20. Mai 2007

Wenn ein Sender nicht mitzieht: NHL-Fans schauen dumm aus der Wäsche

"Man kann es nicht anders nennen: Das war extrem peinlich für die Liga. Ein entscheidendes Spiel in der Conference-Final-Serie, das fallen gelassen wurde, damit Leute über ein Pferd reden können, das letztes Jahr gestorben ist, und das Wetter in Pimlico." So lautete das vernichtende, wenn auch leicht kryptisch getextete Urteil auf der Webseite von Sports Illustrated über einen selten rüden Akt des Managements eines Medienunternehmens. Aber der Reihe nach:
Die Liga? Die National Hockey League.
Das entscheidende Spiel? Buffalo Sabres gegen Ottawa Senators um den Einzug ins Stanley-Cup-Finale.
Das Pferd? Barbaro - nicht vor einem Jahr gestorben, aber an selbiger Stelle aufgrund schwerster Knochenbrüche unrettbar verletzt und Monate später in der Klinik eingeschläfert.
Pimlico? Der Name der Rennbahn in Baltimore, auf der eines der bedeutendsten Galopprennen in den USA stattfindet - das Preakness, das zur Triple Crown gerechnet wird.
Das Medienunternehmen? Der Fernsehsender NBC, der seit Jahr und Tag die Olympischen Spiele überträgt und immer versucht, so etwas wie Klasse und Stil zu projizieren. Der aber die NHL nur für den Futtertrog der leeren Sendeplätze an Wochenenden bereit hält.
Das Problem - Teil 1? Die Sabres und Senators sind nach der regulären Spielzeit noch nicht fertig mit ihrem Match. In Baltimore warten die Reporter auf eine Schaltung. NBC gibt den Rest der Übertragung - und damit den wirklich spannenden Teil - an den Kabelkanal Versus ab, der seit zwei Jahren der Hauptabspielsender für Eishockey in den USA ist.
Das Problem - Teil 2? NBC kann jeder empfangen, Versus gibt es allenfalls in der Hälfte aller amerikanischen Haushalte, wenn nicht in noch weniger.
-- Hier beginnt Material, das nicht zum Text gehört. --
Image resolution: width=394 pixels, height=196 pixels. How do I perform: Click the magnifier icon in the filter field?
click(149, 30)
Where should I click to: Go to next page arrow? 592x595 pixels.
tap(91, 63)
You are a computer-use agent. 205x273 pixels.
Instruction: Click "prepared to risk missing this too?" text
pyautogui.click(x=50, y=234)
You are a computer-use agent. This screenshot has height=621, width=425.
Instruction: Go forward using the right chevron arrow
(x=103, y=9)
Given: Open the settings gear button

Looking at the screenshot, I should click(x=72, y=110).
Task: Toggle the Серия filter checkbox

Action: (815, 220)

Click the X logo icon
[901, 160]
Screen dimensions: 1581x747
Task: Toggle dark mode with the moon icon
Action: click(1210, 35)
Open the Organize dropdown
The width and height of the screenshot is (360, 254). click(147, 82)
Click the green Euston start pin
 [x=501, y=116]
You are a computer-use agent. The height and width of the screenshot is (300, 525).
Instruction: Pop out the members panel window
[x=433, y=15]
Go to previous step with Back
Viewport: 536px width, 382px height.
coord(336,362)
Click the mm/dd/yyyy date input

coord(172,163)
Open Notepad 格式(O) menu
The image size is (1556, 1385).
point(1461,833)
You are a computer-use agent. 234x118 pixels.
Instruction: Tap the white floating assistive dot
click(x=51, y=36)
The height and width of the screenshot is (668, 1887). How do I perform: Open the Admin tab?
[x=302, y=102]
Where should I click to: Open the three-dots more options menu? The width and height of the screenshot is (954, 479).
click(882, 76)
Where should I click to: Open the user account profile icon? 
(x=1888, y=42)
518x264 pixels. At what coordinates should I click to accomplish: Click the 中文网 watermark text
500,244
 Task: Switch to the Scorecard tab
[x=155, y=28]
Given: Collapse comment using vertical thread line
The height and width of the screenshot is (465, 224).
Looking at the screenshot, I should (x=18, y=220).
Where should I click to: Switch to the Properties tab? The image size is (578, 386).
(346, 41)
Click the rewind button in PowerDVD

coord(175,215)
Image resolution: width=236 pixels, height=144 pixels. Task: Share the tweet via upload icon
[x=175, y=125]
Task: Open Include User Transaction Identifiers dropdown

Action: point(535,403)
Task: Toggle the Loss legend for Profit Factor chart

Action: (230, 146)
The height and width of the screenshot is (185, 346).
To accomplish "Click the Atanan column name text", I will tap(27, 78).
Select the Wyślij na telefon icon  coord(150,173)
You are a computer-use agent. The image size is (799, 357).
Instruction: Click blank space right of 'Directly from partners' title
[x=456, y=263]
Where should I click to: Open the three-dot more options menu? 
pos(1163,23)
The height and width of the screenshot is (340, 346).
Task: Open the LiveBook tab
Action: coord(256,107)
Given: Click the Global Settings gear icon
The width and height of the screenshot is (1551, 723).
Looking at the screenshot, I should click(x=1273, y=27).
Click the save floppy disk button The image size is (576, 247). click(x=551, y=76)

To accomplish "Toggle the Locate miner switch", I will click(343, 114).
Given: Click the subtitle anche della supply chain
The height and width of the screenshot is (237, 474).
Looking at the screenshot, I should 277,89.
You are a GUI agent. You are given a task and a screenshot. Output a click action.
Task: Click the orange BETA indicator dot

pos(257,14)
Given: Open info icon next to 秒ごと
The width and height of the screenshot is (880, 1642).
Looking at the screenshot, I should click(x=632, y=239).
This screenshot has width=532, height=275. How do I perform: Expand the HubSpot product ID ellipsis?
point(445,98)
Die Zuschauer nahe der kanadischen Grenze (etwa in Detroit oder auch in Buffalo) konnten auf kanadisches Fernsehen umschalten. So blieben ein paar übrig, die dumm aus der Wäsche schauten.

Wem soll man nun die Schuld an Angelegenheit geben? Bei SI hat Kollege Allan Muir das rasch bestimmt: Das hat die Liga verbockt, die den Spielplan leicht gestreckt hatte, um vom Freitag (keine NBC-Übertragungsmöglichkeit) auf den Samstag zu gehen und darauf zu hoffen, dass das Spiel in dem zugestandenen Zeitfenster bis zum Galopprennen entschieden ist. Der Liga kann man vieles vorwerfen, aber nicht, dass sie eine Chance vertan hätte. Ihr Status bei den großen Sendern rangiert kurz über Bettler. Die Quoten sind seit Jahren nicht der Rede wert. Eishockey leidet - abgesehen von seinem unumstrittenen enormen Stellenwert in Kanada - im Rest von Nordamerika unter einem ganz normalen Symptom. Es interessieren sich immer nur die Menschen in den betroffenen Städten und Regionen für die Clubs, die im Fernsehen auftauchen. Der Rest der Nation reagiert mit Gähnen - selbst, wenn es wie am Samstag richtig spannend zugeht und das Spielniveau hoch ist. Als die Liga nach dem langen Tarifstreit die Vereinbarung mit NBC traf, konnte sie nicht mehr herausholen als dieses: NBC zahlt keine Garantien, sondern nur Anteile an den erzielten Werbeeinnahmen. So hatte man bei der NHL diesmal gar keine andere Wahl: Entweder man schiebt die Senators und Sabres ins Schaufenster und kassiert mit. Oder man verschenkt die Gelegenheit komplett und geht gleich ins Halbdunkel des Kabelsenders Versus.

Wie wird das in den kommenden Wochen beim Finale aussehen? Commissioner Bettman sagt, es sei kein Problem. Er habe mit NBC gesprochen. Die paar tausende Leute in den USA, die das betrifft, werden es ihm glauben müssen.